Para Giddens (2002: 130), “transferências de poder ocorrem dessa maneira, mas não são exaustivas”, na medida em que tais práticas podem ser incorporadas, o que resultaria uma ampliação do poder central e ganhos dos poderes não- hegemônicos, constituindo-se o que Castells chama de identidades de projeto. Acreditamos ainda que outros saberes e práticas locais responsáveis por gestar identidades de resistência podem ser, em grande medida, constitutivas de novas formas de poder, em franca contraposição ao poder hegemônico.

As diferenças internas nos apontam caminhos de possíveis análises dos fios que constituem o tecido de ligação, por exemplo, entre a identidade legitimadora e a identidade de resistência. Em que medida as (sub)identidades estabelecidas em cada extremidade se configuram como polaridades que não se tocam? (BHABHA, 1998). Em sociedades que aceitam passivamente as distorções de suas desigualdades sociais, há poucas chances da minoria ideológica ser ouvida. Todas elas localizadas em frontes abertos por conflitos incômodos para os grupos localizados nas identidades legitimadora e, eventualmente, de projeto. A identidade de resistência se estabelece, em sua atitude negadora da subjugação, em tentativas de reconfiguração das condições adversas a que os seus indivíduos estão submetidos. Seus movimentos se dão motivados tanto por uma racionalidade instrumentalizadora das suas necessidades imediatas, como por uma racionalidade substantivada pelo desejo de garantir a existência legítima de suas subjetividades. A sua afirmação nega, potencialmente, uma unidade idealizada.

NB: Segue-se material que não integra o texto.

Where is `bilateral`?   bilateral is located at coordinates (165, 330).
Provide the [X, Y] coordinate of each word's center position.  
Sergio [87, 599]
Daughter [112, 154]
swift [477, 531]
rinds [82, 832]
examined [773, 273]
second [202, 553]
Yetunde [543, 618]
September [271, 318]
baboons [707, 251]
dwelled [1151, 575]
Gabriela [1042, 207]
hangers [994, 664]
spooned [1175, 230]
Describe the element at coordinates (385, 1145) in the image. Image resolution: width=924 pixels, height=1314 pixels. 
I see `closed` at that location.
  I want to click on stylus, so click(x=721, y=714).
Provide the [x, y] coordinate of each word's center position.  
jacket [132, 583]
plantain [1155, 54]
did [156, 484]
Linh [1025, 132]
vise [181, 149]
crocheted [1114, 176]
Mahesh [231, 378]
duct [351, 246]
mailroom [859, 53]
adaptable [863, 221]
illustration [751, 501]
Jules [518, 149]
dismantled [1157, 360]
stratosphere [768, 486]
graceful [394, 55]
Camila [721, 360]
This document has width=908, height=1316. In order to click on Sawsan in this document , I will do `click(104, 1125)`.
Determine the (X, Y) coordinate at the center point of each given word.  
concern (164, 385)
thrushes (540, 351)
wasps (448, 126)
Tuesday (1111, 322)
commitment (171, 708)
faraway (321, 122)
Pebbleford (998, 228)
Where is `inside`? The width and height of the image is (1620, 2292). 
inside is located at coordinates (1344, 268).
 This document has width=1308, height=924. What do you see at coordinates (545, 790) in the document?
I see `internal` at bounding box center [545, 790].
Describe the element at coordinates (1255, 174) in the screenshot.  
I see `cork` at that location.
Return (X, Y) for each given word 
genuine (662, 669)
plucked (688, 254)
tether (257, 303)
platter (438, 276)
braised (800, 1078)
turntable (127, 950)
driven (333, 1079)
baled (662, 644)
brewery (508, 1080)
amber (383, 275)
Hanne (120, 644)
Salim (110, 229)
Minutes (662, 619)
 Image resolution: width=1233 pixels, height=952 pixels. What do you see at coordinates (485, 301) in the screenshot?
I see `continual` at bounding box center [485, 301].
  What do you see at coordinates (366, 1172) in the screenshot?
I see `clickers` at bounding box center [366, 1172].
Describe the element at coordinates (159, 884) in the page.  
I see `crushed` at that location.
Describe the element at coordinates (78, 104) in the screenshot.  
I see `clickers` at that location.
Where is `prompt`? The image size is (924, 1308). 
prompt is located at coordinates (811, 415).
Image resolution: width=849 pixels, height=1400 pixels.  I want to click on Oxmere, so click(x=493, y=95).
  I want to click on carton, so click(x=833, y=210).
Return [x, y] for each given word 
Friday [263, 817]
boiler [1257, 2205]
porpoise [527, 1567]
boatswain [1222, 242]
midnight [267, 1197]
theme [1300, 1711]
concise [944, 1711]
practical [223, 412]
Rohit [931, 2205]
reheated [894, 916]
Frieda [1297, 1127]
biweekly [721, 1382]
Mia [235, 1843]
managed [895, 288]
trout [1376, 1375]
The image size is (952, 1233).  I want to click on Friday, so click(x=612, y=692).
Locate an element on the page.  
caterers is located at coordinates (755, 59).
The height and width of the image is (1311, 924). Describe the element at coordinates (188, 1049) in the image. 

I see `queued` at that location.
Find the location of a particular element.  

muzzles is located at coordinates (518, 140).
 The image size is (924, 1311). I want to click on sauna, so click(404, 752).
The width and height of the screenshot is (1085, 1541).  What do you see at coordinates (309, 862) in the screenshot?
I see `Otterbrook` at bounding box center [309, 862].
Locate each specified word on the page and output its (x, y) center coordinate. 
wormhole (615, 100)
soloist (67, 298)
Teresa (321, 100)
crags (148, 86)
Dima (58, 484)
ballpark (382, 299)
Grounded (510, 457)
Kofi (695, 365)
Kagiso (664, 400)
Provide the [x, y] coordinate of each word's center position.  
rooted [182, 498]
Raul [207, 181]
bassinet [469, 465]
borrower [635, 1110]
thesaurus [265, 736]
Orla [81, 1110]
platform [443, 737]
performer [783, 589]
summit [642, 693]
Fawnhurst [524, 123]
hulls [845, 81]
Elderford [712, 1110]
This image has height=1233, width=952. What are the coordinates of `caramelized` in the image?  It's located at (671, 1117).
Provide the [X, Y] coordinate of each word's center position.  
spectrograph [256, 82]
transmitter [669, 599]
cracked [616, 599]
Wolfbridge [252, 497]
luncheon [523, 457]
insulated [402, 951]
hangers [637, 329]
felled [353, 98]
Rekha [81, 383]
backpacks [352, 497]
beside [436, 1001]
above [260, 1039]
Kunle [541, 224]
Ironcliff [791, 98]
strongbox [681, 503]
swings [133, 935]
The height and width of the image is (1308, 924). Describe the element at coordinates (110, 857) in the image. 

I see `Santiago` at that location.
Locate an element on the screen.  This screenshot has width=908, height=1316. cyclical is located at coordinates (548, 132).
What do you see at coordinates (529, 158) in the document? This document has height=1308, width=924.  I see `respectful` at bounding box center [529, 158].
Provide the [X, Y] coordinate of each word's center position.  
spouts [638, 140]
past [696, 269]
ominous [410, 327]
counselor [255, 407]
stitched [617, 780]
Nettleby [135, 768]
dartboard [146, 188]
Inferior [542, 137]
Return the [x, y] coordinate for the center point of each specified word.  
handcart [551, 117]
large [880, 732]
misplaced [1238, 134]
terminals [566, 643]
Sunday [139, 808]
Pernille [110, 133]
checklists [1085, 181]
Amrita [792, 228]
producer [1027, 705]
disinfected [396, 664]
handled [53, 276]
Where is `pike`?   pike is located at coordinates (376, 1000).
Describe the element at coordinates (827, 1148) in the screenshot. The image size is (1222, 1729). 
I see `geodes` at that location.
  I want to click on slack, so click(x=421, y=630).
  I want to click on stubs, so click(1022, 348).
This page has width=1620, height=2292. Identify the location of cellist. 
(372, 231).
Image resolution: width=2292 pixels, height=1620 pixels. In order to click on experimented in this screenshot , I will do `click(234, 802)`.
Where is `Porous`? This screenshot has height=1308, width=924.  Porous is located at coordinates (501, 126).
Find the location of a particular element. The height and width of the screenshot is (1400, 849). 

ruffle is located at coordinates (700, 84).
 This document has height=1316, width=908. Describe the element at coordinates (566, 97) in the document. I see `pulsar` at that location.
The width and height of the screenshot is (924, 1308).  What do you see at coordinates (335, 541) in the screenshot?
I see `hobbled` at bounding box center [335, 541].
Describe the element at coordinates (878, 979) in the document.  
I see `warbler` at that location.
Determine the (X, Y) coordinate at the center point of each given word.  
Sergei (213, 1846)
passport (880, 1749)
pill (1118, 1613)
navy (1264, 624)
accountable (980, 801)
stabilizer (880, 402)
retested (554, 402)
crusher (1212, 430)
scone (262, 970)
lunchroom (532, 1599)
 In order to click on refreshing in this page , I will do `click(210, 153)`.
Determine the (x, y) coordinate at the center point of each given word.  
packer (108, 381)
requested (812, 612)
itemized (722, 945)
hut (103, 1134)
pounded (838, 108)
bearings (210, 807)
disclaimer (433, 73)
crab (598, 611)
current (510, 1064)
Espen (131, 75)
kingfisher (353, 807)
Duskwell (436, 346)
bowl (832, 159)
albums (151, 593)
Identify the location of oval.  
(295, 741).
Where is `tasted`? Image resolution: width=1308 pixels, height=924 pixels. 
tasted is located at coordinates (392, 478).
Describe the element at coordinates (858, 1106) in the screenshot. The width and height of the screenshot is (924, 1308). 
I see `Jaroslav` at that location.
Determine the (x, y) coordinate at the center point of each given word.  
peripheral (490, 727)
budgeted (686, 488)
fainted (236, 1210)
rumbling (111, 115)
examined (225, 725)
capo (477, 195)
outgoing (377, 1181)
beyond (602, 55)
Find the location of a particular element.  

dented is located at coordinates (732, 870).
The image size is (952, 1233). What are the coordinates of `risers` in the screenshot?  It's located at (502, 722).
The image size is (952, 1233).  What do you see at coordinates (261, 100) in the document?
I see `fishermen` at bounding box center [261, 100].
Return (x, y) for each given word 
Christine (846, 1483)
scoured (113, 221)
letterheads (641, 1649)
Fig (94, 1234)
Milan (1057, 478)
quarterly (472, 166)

Na medida em que o discurso identitário tem sido apropriado pelo Estado como um recurso na “conversão perversa das energias emancipatórias em energias regulatórias (...), em uma crescente promiscuidade entre o projeto da modernidade e o desenvolvimento histórico do capitalismo” (SOUZA SANTOS, 1994: 33), o seu exame pode nos permitir uma análise do seu agente construtor e/ou articulador, dos grupos que possuem maior aderência aos seus projetos, daqueles grupos que emergiam por terem seus apelos identitários incorporados ao discurso hegemônico e, ao mesmo tempo, das energias sociais alternativas que vão se configurando como contra-hegemônicas.

A articulação das representações sociais dos grupos minoritários tenderia à reafirmação das suas diferenças simbólicas em relação às representações dos que

estão no topo social, mesmo que sejam preservados elementos comuns. Essa possibilidade de se expressar na periferia do poder pode ser uma oportunidade em duas perspectivas extremas para o gestor público disposto a escutar as vozes dissonantes internas: (i) a apropriação, sob o propósito de manipulação, dessas representações com fins meramente instrumentais ou de dominação política. Mas, como as identidades são fluídas, há sempre a possibilidade de se reconfigurar tais representações em sentidos que se descolem das razões funcionais operadas pelos sentidos de dominação; e a (ii) sua incorporação aos referenciais que norteiam a definição de políticas públicas de caráter inclusivo, ampliando o pertencimento a uma racionalidade maior, substantivada por se tornar acolhedora de demandas amplas. Tal prática é substantivamente menor do que a primeira alternativa.